* [GOAL OF THE EXERCISE] Search the material for the string "screenshot", then show every line where it turns up.

* [DATA SHOWN]

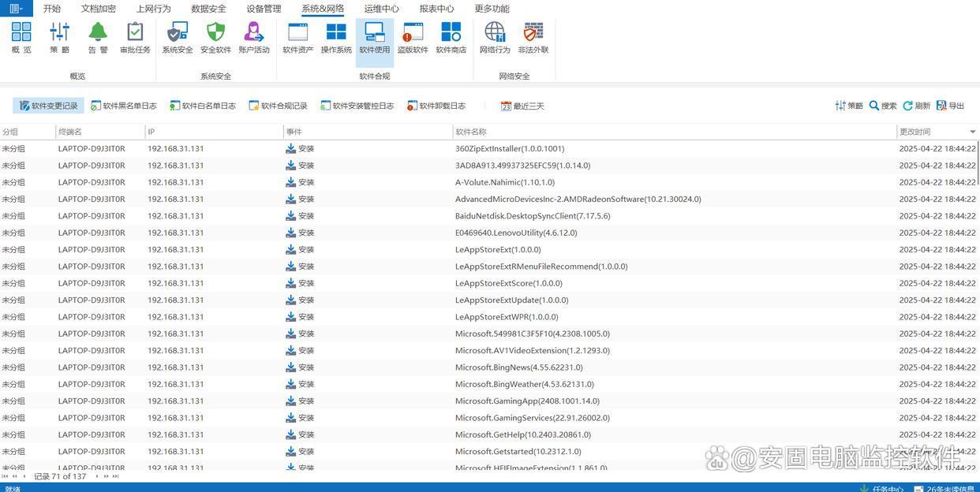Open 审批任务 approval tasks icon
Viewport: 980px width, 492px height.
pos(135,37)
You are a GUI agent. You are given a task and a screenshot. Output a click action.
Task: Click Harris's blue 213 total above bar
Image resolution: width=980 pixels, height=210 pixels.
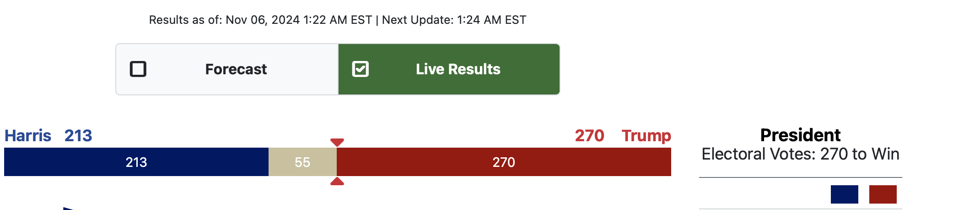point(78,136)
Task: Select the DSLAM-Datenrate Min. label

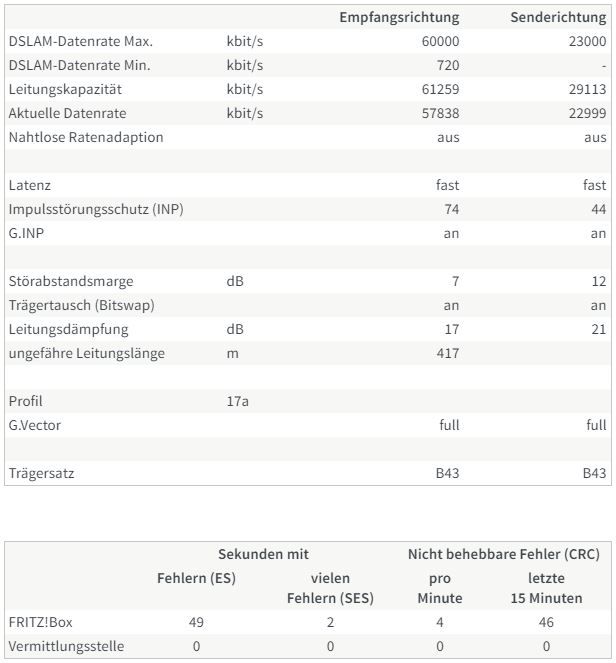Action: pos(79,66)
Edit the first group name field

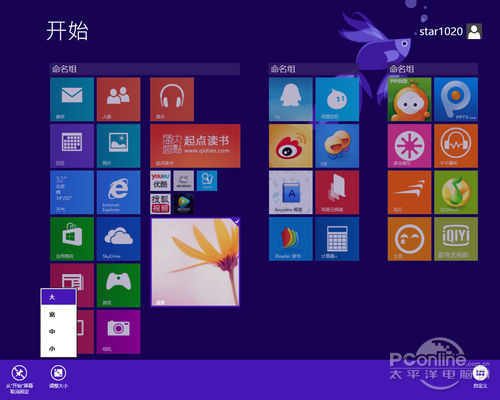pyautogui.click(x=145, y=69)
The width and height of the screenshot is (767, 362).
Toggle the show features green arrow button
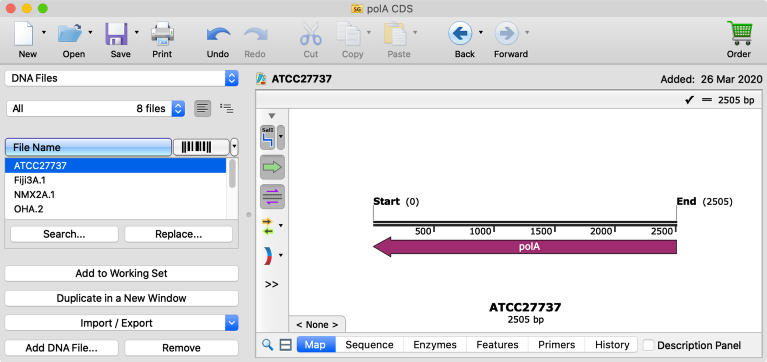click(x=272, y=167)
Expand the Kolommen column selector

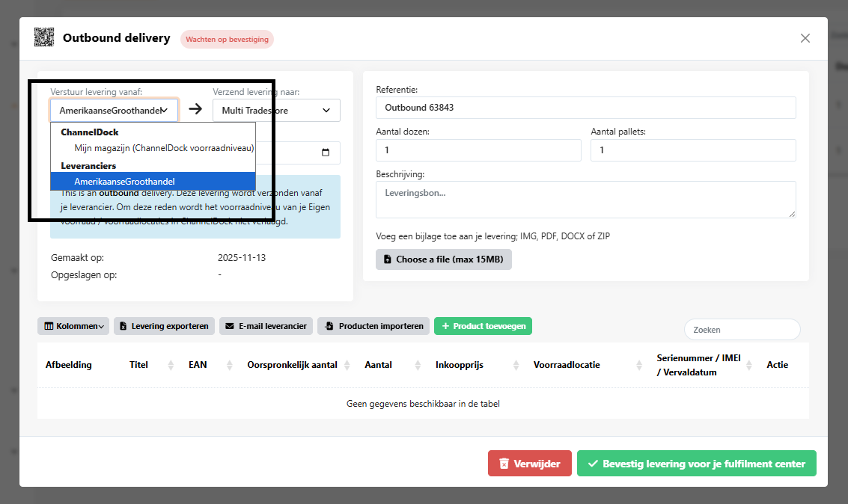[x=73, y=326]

* [RESULT OF THE EXERCISE]
You are a GUI agent. You are given a task and a screenshot. Output a click action.
The width and height of the screenshot is (767, 362).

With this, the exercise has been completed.